Can estimating the likelihood of protein sequences adopting functional enzyme folds show life is too complex for evolutionary timescales?

Question

An acquaintance provided me with this article¹. I can't understand for sure what it is about.

My acquaintance said that it proves that time for generation of even the simplest proteins is on a larger timescale than evolution history (billions of years).

I'm asking you, is that a valid conclusion to be made from this paper? What is in this article that might drive someone to that conclusion?

1. Axe,D.D. (2004) Estimating the prevalence of protein sequences adopting functional enzyme folds. J. Mol. Biol., 341, 1295–315. http://www.ncbi.nlm.nih.gov/pubmed/15321723

Answer 1

I think your acquaintance is trying to fit real science to some of his personal beliefs (that are obviously wrong).

If you read the article you'll see that it's not about evolution at all, but about protein folding and what proportion of possible sequences gives a working protein. It turns out random sequences are not that likely to fold, which leads to some conclusions about the probable mutational pathways to folded proteins.

The argument of your friend is sort of analogous to the infinite random monkey theorem. If you put a monkey behind a typewriter and wait long enough, eventually he'll write the complete works of Shakespeare. This doesn't mean we waited billions of years for this monkey to type it up, because the world doesn't work like that. There was just a guy with a brain.

In case of the proteins, evolution doesn't work by generating newly (random) 300 residue proteins that work 1 time in a billion. Probably in one generation a copy of the protein is made with the same function, and during many generations the function of this protein drifts towards a new function, while all the intermediate proteins stay folded because they're not that different.

Answer 2

Conclusions from the paper.

The finally line in the article should actually be read first as it clearly spells out where the paper fits in the scientific literature.

So, if re-creating a fold by ordered assembly of sections of sequences that already adopt that fold is not a simple matter, generating new folds from parts of old ones may be much less feasible than has been supposed.
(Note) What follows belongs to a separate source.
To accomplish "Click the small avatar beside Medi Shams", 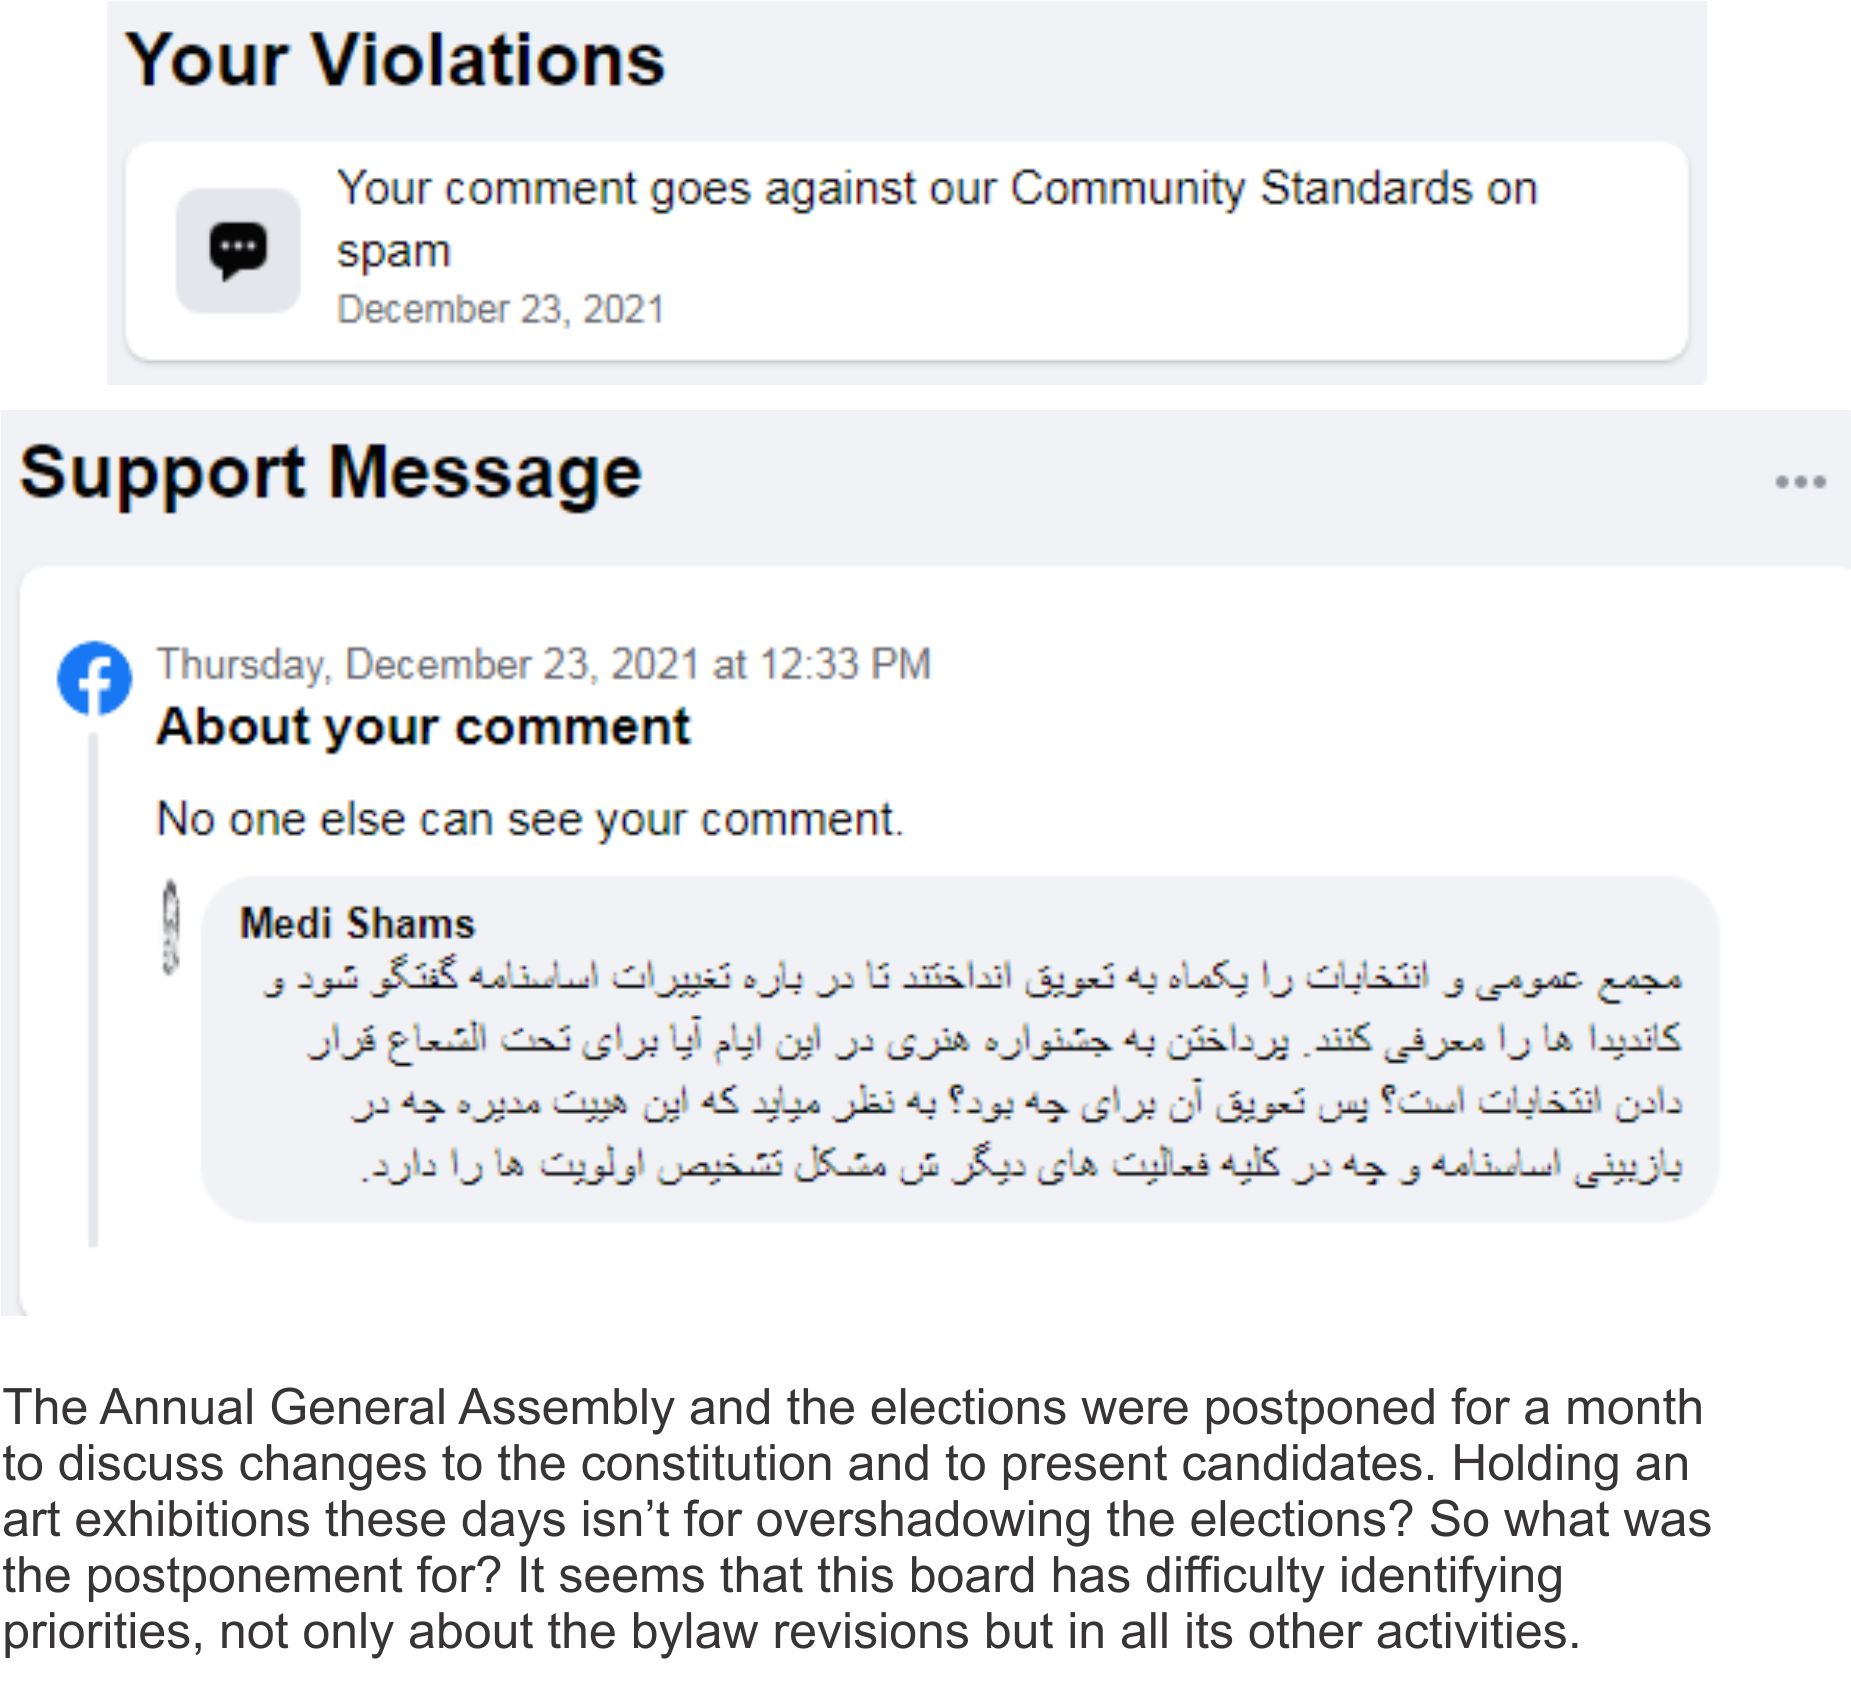I will pos(171,926).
A popular hypothesis at the time was that some folds emerged at some point or another from substantially different folds.

This paper used advanced statistical analysis (well, they're convoluted, not particularly advanced...) using a very simplified and uncertain model to show that the chimera theory of fold genesis is unlikely. It is a critique of that model at the time, and does not seek to show how long it took for evolution to come up with the fold.

This is an incredibly important question to answer. This paper was probably accepted because it shows a genuine attempt to quantify the probability of a general hypothesis. However, almost every step of their method introduces over-simplification, arbitrary thresholds, and convolution of the biology. As I see it, the only thing the paper can say for certain is "that in a small subset of simple folds, with a tonne of caveats and conditions, it might be less likely than other people think that the fold formed that way".

What your friend is drawing from this.

It would be incredibly difficult, many philosophers would argue impossible, to prove how folds were formed. But to build up lots of different scientific hypothesis and disprove them as much as possible is more achievable. That, broadly speaking, is the scientific method and this paper generally adheres to that line of thought.

This paper is saying "The current hypothesis surely can't be the right method! Look how improbable it is." and your friend has drawn from it "A scientist said more time would be needed, which proves evolution needed longer than it had". A simple misunderstanding; a scientist said a model had problems, a layman thought this meant the problems were the truth. The paper is not aiming to prove anything (The author may be especially careful about doing this given his close ties to intelligent design movements), but I think your friend might be incorrectly using the paper to prove something!

Answer 3

The study by Axe (a creationist) is fatally flawed. See these comments on it by Arthur Kent, a biologist at the University of Kentucky. To summarize: Axe did not study the native form of the protein he was looking at (TEM-1 penicillinase), but specifically, a variant that both had lower activity and was especially temperature-sensitive. His results, then, can't be generalized to even the native form of the enzyme under investigation, let alone any other enzyme. As Kent points out, more recent techniques suggest a substantially larger proportion of functional variants than Axe's method suggested. In any case, experimental and observational evolution has settled this debate: we see proteins with novel functions constantly evolving from pre-existing proteins all around us (how do you think new bacteria are constantly emerging which can digest all sort of novel artificial synthetic plastics never before seen in nature? how do you think viruses switch hosts?), and so it is 'out of question' as to whether there is sufficient time for new proteins to emerge. We can see it happening ... all the time!